Between the 10 cities, you can bet it was a few bazillion, meaning Forbes.com hit pay dirt. And that's not counting the people who read the story to see if they ever lived anywhere on the list or had any relatives in need of being rescued.

If you really have time to burn, check out the dying cities in pictures. Every time you click your mouse, that's another page view that the big meter in the sky is counting. Cha-ching.

There's no science here, just some quick crunching of isolated numbers that — problematic and depressing as they are — are not the whole story.

You know that. You go to the Schuster Center, and the Fraze and Dragons games, and the Dayton Art Institute and the Air Force museum. The people you see there aren't mummies.

If you don't believe me, let me introduce you to Ned Hill, a professor at Cleveland State University. Yes, he lives in Cleveland (also on the list), but he's an urban affairs scholar, and he also is affiliated with the Brookings Institution, a public policy research organization in Washington, D.C. that is credited with doing good work on topics such as will cities ever revive. (In addition, he has tenure, so he'll get paid whether he says good or bad things about Cleveland, Dayton and Ohio.)

Hill's first reaction to the Forbes.com story was to laugh and note that letting journalists get near numbers is always dangerous. "It's a cheap and easy statistical story," he said.

But he also objected to the "mixing and matching" of statistics, relying on some that are only available for entire metropolitan regions, while using others that are city-specific.

For instance, Forbes.com cited population figures for Cleveland, while the gross domestic product figures it relied on are only available for metro regions. That matters because Ohio's metropolitan regions have not lost nearly the population that its cities have.

Continuing on that thought, he said, "Ohio is plagued by cities sprawling without growth. ... But the fact is, these are cities that are in transition. ... We have to get through the transition, and until then, the numbers are going to look horrible."
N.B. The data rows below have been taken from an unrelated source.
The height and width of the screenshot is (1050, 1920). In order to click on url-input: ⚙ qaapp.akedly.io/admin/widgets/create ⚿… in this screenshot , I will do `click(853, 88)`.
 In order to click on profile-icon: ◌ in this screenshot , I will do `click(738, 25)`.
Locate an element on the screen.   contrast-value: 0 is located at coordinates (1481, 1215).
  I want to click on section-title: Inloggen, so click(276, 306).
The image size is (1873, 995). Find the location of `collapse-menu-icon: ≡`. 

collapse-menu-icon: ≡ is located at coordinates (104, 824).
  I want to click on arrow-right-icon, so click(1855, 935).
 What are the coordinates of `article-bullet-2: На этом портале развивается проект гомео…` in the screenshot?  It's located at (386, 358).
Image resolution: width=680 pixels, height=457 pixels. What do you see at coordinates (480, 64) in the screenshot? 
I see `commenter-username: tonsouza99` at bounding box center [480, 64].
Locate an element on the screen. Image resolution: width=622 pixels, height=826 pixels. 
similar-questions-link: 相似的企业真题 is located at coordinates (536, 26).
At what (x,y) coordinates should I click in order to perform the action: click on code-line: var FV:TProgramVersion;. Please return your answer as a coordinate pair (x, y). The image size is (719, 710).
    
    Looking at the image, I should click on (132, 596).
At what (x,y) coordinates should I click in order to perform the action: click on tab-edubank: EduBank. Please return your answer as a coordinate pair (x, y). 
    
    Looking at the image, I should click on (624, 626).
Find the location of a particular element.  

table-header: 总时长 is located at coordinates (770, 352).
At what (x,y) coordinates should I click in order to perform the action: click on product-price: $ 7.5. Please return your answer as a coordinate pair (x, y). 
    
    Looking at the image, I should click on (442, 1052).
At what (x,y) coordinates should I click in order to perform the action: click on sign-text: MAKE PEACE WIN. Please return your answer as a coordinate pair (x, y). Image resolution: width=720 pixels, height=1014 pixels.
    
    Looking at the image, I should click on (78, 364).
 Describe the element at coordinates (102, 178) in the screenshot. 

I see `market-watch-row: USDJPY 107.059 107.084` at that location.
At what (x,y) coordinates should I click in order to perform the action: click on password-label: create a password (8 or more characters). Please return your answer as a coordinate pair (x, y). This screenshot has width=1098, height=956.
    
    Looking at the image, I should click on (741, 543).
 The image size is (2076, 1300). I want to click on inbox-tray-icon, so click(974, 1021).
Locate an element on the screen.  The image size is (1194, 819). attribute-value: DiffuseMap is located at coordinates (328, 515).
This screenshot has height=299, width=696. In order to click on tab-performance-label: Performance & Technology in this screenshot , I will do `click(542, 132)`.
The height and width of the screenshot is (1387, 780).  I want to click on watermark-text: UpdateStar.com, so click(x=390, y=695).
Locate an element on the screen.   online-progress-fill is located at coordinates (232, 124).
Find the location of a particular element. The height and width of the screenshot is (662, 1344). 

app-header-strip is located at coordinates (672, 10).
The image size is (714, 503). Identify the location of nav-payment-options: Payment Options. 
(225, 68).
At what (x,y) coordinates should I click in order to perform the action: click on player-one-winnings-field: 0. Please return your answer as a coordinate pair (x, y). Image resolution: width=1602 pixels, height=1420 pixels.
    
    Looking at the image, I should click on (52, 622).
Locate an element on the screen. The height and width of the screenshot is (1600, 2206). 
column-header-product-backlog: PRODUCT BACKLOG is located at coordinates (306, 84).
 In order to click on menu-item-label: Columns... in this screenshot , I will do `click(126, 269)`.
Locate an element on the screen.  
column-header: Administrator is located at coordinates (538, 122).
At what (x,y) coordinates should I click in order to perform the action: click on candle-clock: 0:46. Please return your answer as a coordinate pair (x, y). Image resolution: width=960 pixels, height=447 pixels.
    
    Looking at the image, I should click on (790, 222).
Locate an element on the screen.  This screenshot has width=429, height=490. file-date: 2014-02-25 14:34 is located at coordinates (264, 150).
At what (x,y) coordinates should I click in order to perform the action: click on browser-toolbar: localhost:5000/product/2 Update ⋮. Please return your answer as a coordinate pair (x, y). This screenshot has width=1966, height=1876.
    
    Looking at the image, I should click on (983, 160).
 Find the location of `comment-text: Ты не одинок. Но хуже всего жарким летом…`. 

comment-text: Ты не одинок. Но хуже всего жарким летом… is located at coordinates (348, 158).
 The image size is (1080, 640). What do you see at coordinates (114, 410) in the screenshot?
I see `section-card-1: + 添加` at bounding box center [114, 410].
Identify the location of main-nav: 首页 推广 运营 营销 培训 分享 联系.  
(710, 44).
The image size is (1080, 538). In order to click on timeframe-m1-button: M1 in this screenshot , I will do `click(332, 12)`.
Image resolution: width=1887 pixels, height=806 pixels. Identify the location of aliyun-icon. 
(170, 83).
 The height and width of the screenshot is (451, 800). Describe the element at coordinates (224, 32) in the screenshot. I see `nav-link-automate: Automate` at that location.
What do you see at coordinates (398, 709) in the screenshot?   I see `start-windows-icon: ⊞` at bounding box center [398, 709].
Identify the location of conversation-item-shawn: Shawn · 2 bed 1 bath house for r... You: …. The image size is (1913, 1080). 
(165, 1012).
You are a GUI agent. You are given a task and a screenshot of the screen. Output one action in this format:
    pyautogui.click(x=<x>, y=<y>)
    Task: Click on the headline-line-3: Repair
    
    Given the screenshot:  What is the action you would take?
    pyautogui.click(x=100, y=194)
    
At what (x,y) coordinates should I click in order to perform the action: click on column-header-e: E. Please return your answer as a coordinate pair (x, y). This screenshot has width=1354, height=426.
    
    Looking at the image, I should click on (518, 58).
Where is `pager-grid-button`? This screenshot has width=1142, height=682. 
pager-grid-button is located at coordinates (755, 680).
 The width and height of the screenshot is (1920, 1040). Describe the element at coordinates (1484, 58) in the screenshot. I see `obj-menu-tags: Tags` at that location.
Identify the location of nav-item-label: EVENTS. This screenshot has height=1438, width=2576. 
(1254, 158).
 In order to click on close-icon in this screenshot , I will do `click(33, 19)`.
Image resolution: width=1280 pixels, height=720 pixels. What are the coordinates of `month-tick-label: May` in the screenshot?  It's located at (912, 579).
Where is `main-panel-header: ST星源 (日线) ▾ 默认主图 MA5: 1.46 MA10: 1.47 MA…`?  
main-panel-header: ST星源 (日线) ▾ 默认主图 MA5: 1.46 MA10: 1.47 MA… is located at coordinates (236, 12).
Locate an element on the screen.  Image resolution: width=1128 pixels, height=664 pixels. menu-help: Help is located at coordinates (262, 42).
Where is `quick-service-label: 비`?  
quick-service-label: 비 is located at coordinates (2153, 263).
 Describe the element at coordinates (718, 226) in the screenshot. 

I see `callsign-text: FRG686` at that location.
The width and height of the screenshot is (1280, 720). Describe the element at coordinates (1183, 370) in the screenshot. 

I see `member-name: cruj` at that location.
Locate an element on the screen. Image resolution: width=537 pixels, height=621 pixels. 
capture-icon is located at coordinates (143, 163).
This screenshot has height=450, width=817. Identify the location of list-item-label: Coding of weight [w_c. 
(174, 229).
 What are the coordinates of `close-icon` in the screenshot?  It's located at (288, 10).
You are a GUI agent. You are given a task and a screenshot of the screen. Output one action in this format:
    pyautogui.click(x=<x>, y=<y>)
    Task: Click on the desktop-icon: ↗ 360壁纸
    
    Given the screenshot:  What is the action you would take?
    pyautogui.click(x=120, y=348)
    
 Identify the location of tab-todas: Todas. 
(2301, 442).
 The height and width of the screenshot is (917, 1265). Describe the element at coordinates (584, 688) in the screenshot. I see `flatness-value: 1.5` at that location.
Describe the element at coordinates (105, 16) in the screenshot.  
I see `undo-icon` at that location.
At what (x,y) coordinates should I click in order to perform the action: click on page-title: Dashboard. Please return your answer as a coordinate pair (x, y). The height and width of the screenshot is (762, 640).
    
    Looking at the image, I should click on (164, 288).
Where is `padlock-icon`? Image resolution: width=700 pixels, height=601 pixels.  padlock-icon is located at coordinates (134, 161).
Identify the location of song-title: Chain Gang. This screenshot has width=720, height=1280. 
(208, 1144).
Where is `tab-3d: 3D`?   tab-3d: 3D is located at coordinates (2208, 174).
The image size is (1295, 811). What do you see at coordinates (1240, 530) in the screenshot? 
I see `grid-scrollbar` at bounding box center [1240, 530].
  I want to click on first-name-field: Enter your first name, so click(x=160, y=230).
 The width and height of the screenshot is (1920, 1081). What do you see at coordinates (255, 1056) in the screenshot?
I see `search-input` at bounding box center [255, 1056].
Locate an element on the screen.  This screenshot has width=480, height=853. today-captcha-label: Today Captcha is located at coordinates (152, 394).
Referring to Dayton's historical dependence on automotive jobs that are simply going away, never to be replaced, he said, "The millstone of Delphi is coming off of Dayton's neck." The point is not that the auto industry hasn't been good to the region; rather, it's that, going forward, this brand of manufacturing isn't going to be the backbone. In the meantime, Dayton will have out-migration and unemployment numbers that inevitably will be dismal while the economy changes.

"These statistics are depressing stuff when you present them like they're physics," Hill said. But cities and regions don't follow immutable laws of science, he said. They respond to investment. As evidence, Hill said look at Boston's and Portland's problems in the 1970s — and check back now since they've reinvented their economies.

Unemployment and population statistics also don't measure the quality of life for people who haven't left struggling regions, Hill said. Referring to Dayton's museums, entertainment venues, parks and whatnot, he said, "You know about the life and vitality that's not in those figures."

Hill didn't minimize the threat and impact of sad-sack stories. "Overstated pessimism increases the perception of risk," he said, making it harder to attract both businesses and people.

Do Cleveland and Dayton (and Youngstown and Canton, which also are right there with us) have problems? Does Ohio have problems? You betcha. "But the real trick is, you can't measure the future. In the case of Ohio's cities, they're going to have a new future, but they are going to look different," Hill said.

So, am I just being a homer or was I right to think Forbes.com did a hit-and-run job?

"You had the right reaction," Hill said.